Wiśniowe pyszności
Co innego można robić w niedzielę niż odpoczywać? Nic. Ważne jednak, aby na odpoczynek wybrać miejsce spokojne i urokliwe oraz żeby towarzyszami trwania w błogostanie zostali nie przypadkowi ludzie, ale najlepsi przyjaciele. Warto też wziąć pod uwagę fakt, że ostatni dzień tygodnia sprzyja łasuchowaniu. W zanadrzu dobrze więc mieć pomysł na przygotowanie smakołyków. Na przykład wiśniowych.

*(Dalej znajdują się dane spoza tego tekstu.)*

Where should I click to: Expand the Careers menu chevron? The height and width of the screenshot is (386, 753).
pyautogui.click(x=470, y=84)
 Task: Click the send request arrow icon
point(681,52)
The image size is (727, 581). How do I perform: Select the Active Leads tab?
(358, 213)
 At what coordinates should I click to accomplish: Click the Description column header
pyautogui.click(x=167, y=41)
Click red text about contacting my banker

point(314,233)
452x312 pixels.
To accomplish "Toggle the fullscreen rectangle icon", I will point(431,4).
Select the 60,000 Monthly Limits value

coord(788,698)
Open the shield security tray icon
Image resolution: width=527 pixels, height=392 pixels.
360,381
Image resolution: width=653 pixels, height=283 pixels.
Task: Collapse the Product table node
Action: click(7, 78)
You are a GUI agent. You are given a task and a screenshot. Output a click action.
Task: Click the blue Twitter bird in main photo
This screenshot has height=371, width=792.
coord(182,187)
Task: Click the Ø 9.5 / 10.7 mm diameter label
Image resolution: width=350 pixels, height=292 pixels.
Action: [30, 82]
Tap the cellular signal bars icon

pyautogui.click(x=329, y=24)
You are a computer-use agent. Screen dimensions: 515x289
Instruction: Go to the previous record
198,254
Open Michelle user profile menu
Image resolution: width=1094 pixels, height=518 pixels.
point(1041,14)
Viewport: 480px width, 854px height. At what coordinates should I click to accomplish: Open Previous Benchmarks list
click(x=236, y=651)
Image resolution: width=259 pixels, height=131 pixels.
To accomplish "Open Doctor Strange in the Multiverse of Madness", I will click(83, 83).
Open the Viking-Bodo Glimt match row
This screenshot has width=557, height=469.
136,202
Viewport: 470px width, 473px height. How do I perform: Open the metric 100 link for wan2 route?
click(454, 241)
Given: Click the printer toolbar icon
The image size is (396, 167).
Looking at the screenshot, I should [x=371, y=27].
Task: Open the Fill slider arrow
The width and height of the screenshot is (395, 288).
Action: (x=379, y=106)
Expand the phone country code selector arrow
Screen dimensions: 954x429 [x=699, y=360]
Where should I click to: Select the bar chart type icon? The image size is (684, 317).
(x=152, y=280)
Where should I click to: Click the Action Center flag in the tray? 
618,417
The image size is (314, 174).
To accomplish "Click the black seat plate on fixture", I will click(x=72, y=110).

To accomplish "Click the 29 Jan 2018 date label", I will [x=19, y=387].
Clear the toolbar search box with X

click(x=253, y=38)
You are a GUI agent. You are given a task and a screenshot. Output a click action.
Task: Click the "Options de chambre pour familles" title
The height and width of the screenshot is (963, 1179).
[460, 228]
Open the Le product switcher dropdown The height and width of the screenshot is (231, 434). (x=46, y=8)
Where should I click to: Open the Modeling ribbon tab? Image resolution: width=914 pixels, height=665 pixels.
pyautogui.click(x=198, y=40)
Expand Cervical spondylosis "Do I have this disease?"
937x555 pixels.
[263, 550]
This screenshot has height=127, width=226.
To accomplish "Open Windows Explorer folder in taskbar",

Mieszkańcy Starego Knedelkowa uwielbiają spędzać wolny czas w kawiarence „Pod wisienką”. To lokal spełniający wszelkiego typu wymagania stawiane przez największych smakoszy łakoci. Szczególnie więc cenią go owoco- i słodyczożercy, którzy znajdą w tym miejscu desery tak smaczne, że aż przykro im się robi po zjedzeniu ostatniego kawałka. Knedelkowianie szukają w „Pod wisienką” również spokoju, a czasem nawet samotności, z tym jednak jest już większy problem niż z jedzeniem. Trudno bowiem odwrócić się od przyjaciół, którzy również do lokalu przybyli.
Kawiarnia swoją nazwę nosi nie przez przypadek. Zamówić można w niej rozmaite wiśniowe przekąski, wypełniające każde podniebienie słodyczą i poprawiające nastrój największego nawet ponuraka. Co jednak najważniejsze – na przedstawieniu nazw przekąsek książeczka się nie kończy. Joanna Krzyżanek, autorka książki Cecylka Knedelek i kawiarenka „Pod wisienką”, zadbała o to, aby wszyscy – zarówno najmłodsi czytelnicy, jak i ich nieco starsi opiekunowie – potrafili przyrządzić każdą ze wspomnianych w historyjce pyszności w domowym zaciszu.
Czy możliwe jest zrobienie wiśniowej gruszki? Ależ oczywiście! I nie trzeba przy tym znać się na genetyce oraz krzyżowaniu roślin. Upieczenie bułeczek z dżemem wiśniowym? Tak jest! Co więcej, żaden piekarz-specjalista nie musi nam w tym pomagać. Ozdobienie lodów tak, aby każdy się nimi zachwycał? Nic prostszego! Pomysłów na owocowe przekąski jest w książce znacznie więcej, można więc z powodzeniem eksperymentować w kuchni przez całe lato. Na tym nie koniec niespodzianek.
Opowiadanie poprzedzające książkę kucharską znajduje swoje przełożenie nie tylko w przepisach, ale też w innych atrakcjach przewidzianych dla dzieci. Okładka książki po to została przedłużona, aby najmłodsi wyciąć z niej mogli dwie układanki – puzzle, takie same jak te, które bliźniaczki, Lucia i Lusia, układały w kawiarence „Pod wisienką”. Składają się one zaledwie z czternastu elementów, trzeba więc pamiętać o tym, aby podarować je kilkulatkom.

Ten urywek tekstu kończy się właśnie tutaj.